This query, on the other hand, finds only the <name> tags for each province in Canada:

   SELECT X.XML.EXTRACT('/demographics/region/country[name="Canada"]/state/name') FROM XML X WHERE X.ID=2;

This is the result:

   <name code="BC">British Columbia</name> <name code="NS">Nova Scotia</name> <name code="ON">Ontario</name> <name code="QB">Quebec</name> <name code="AB">Alberta</name>

This example uses the text() method to return only the text values within the tags, and excludes the tags:

   SELECT X.XML.EXTRACT(    '/demographics/region/country[name="Canada"]/state/name/text()') FROM XML X WHERE X.ID=2;

This is the result showing the names of Canadian provinces, excluding both the <name> tags and the code attributes:

   British ColumbiaNova ScotiaOntarioQuebecAlberta

This query finds the code attributes for each Canadian province:

   SELECT X.XML.EXTRACT(    '/demographics/region/country[name="Canada"]/state/name/@code') FROM XML X WHERE X.ID=2;

This is the result showing all Canadian provincial codes, as a single string:

   BCNSONQBAB

And this query finds the code for a single Canadian province (British Columbia):

   SELECT X.XML.EXTRACT( '/demographics/region/country[name="Canada"]/ state[name="British Columbia"]/name/@code') FROM XML X WHERE X.ID=2;

The result will be BC for British Columbia.

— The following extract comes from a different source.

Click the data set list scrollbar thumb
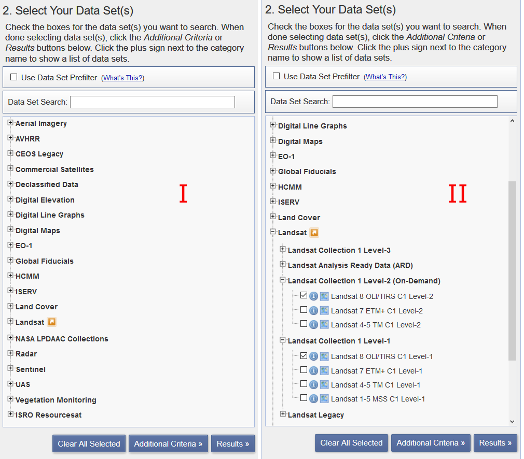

Also, where more than one attribute exists all can be retrieved using the * (asterisk wildcard) character:

   SELECT X.XML.EXTRACT('/demographics/region/country[name="Canada"]/@*') FROM XML X WHERE X.ID=2;

The result of the query is 125CA. 125 is the IDD value for Canada, and CA is the country code for Canada, as demonstrated by the following query:

   SELECT X.XML.EXTRACT('/demographics/region/country[name="Canada"]') FROM XML X WHERE X.ID=2;

This is a partial result, highlighting the ID and CODE attributes:

   <country id="125" code="CA">   <name>Canada</name>   <population>     <year year="1950" population_id="953" population="14011422">       <births_per_1000>27.08</births_per_1000>       <deaths_per_1000>9.04</deaths_per_1000>       <migrants_per_1000>0</migrants_per_1000>       <natural_increase_percent>1.804</natural_increase_percent>       <growth_rate>0</growth_rate>     </year>     <year year="1951" population_id="954" population="14330675"> ... </country>

You can also find child elements as if they were elements of a collection. The following finds the third province in the list of provinces in Canada:

   SELECT X.XML.EXTRACT('/demographics/region/country[name="Canada"]/state[3]') FROM XML X WHERE X.ID=2;

This is the result:

   <state id="3">   <name code="ON">Ontario</name>   <population>0</population> </state>

Similarly, collections can be accessed on multiple levels:

   SELECT X.XML.EXTRACT('/demographics/region[10]/country[3]/state[50]') FROM XML X WHERE X.ID=2;

In the demographics database for this book, the fiftieth state is New Jersey and not Hawaii as shown in this result for the preceding query:

   <state id="55">   <name code="NJ" nickname="Garden State">New Jersey</name>   <population>8115011</population> </state>

There are many other built-in XML-oriented functions and methods (attached to classes) available for use in Oracle Database. These are the most significant ones.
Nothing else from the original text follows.